Alıştırma Yönergesi: Aşağıdaki mahkeme kararında "Emsal Mahkeme Kararı" sözlerinden başlayıp "kesinleşmiş bir karardır." sözlerine kadar, bu sözler de dahil olmak üzere, ilgili kısmı hiçbir değişiklik yapmadan kopyalar mısınız?

Emsal Mahkeme Kararı İstanbul 6. Asliye Ticaret Mahkemesi 2020/126 E. 2021/306 K. 13.04.2021 T.

Görüntülediğiniz mahkeme kararı kesinleşmiş bir karardır.

T.C.
İSTANBUL
6. ASLİYE TİCARET MAHKEMESİ

ESAS NO:2020/126 Esas
KARAR NO :2021/306

DAVA:Tanıma Ve Tenfiz
DAVA TARİHİ:17/02/2020
KARAR TARİHİ:13/04/2021

Mahkememizde görülmekte olan Tanıma Ve Tenfiz davasının yapılan açık yargılaması sonunda,
GEREĞİ DÜŞÜNÜLDÜ -İSTEM /
Davacı vekili dava dilekçesinde özetle; müvekkilinin davalıdan alacaklı olup; davalının borcunu zamanında ödememesi nedeniyle; … … Mahkemesinin … sayılı dosyası ile dava açtığını ve açılan dava sonunda davalıların, müştereken ve/veya münferiden davacıya 35.997,40-TL meblağ ve bu meblağ üzerinden 01.04.2016 tarihinden itibaren, tamamen tediye tarihine kadar her ay sonu hesaplanıp hesaba kapitalize edilecek şekilde yıllık %21.37 oranında faiz ödemelerine, davalıların, müştereken ve/veya münferiden davacıya işbu hüküm masrafı dahil, dava masrafı olarak 3.100-TL meblağ ve bu meblağ üzerinden 08.11.2016 tarihinden tediye tarihine kadar %14 faiz + %16 KDV ödemelerine karar verildiğini, … … Mahkemesi’nin … sayılı dosyası ile 08.11.2016 tarihinde verilen mahkeme kararı 21.12.2016 tarihinde kesinleştiğini, davalı, davacı müvekkile olan borcunu bu karara rağmen ödemediği gibi artık Türkiye’de yaşamaya başladığını, davalının sürekli olarak, borçlarını ödemekten kaçındığını, İşbu mahkeme kararına istinaden Türkiye’de yasal yollara başvurabilmemiz için işbu tenfiz davasını açma zaruretimiz hasıl olduğunu beyan ederek, davalı aleyhine kesinleşen ve kesin hüküm haline gelen … … Mahkemesinin … sayılı ve 08.11.2016 tarihli kararının tenfizine karar verilmesini, yargılama giderleri ile ücreti vekaletin karşı tarafa yükletilmesine karar verilmesini talep ve dava etmiştir.

Sağlanan Veriler:

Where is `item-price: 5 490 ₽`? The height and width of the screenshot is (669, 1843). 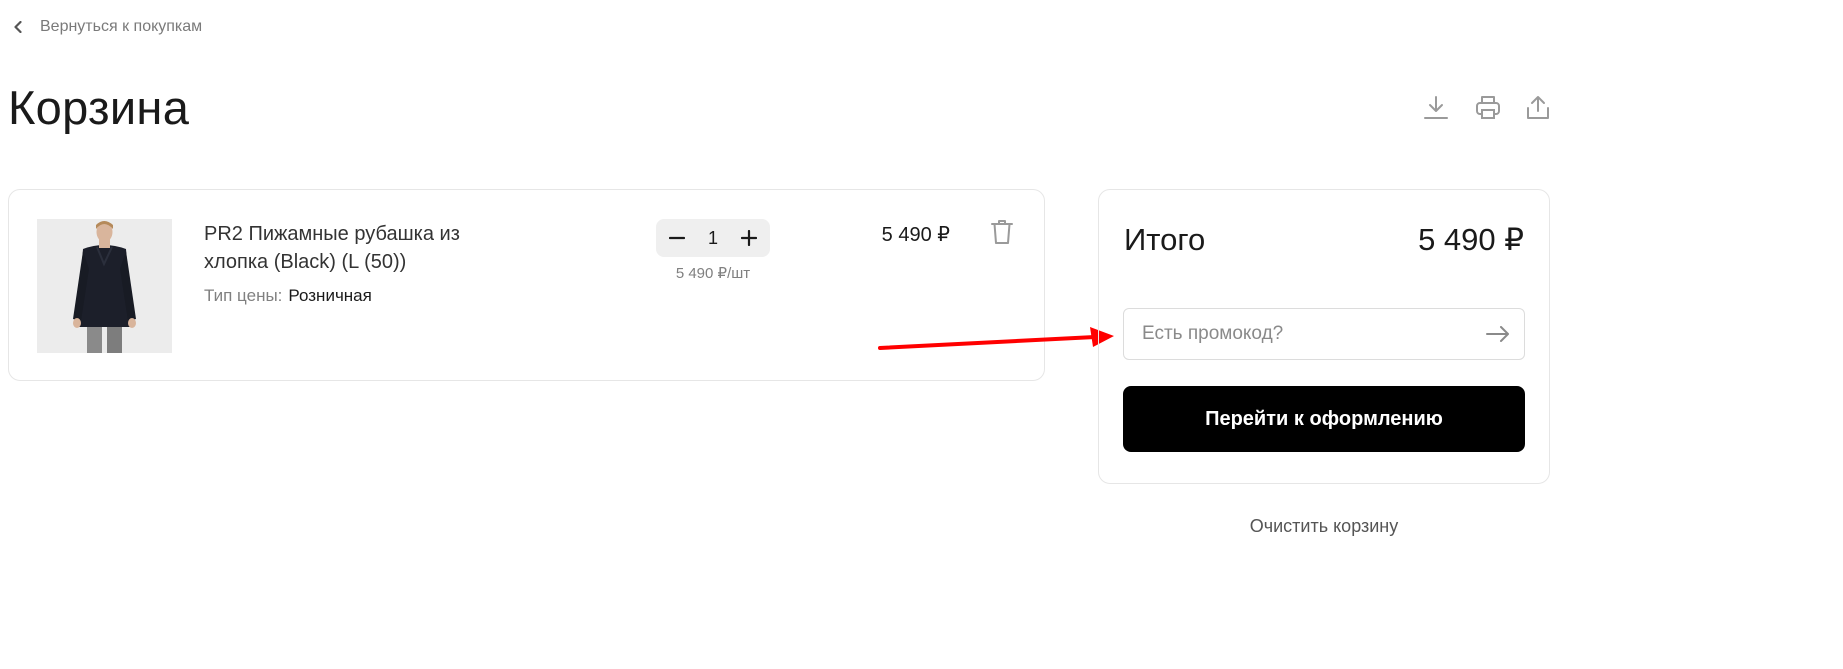
item-price: 5 490 ₽ is located at coordinates (916, 235).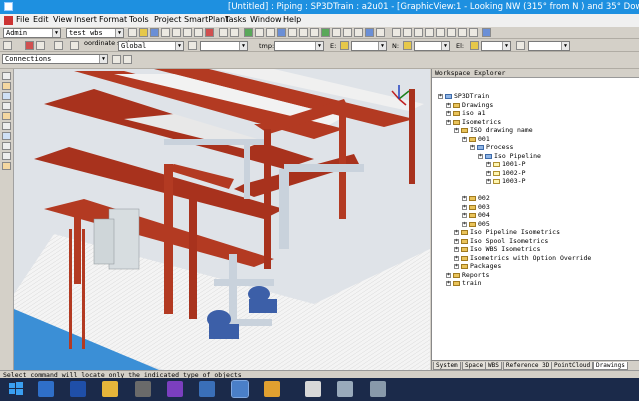  What do you see at coordinates (299, 46) in the screenshot?
I see `tmp-combo: ▼` at bounding box center [299, 46].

Yazılı Çözüm:
Emsal Mahkeme Kararı İstanbul 6. Asliye Ticaret Mahkemesi 2020/126 E. 2021/306 K. 13.04.2021 T.

Görüntülediğiniz mahkeme kararı kesinleşmiş bir karardır.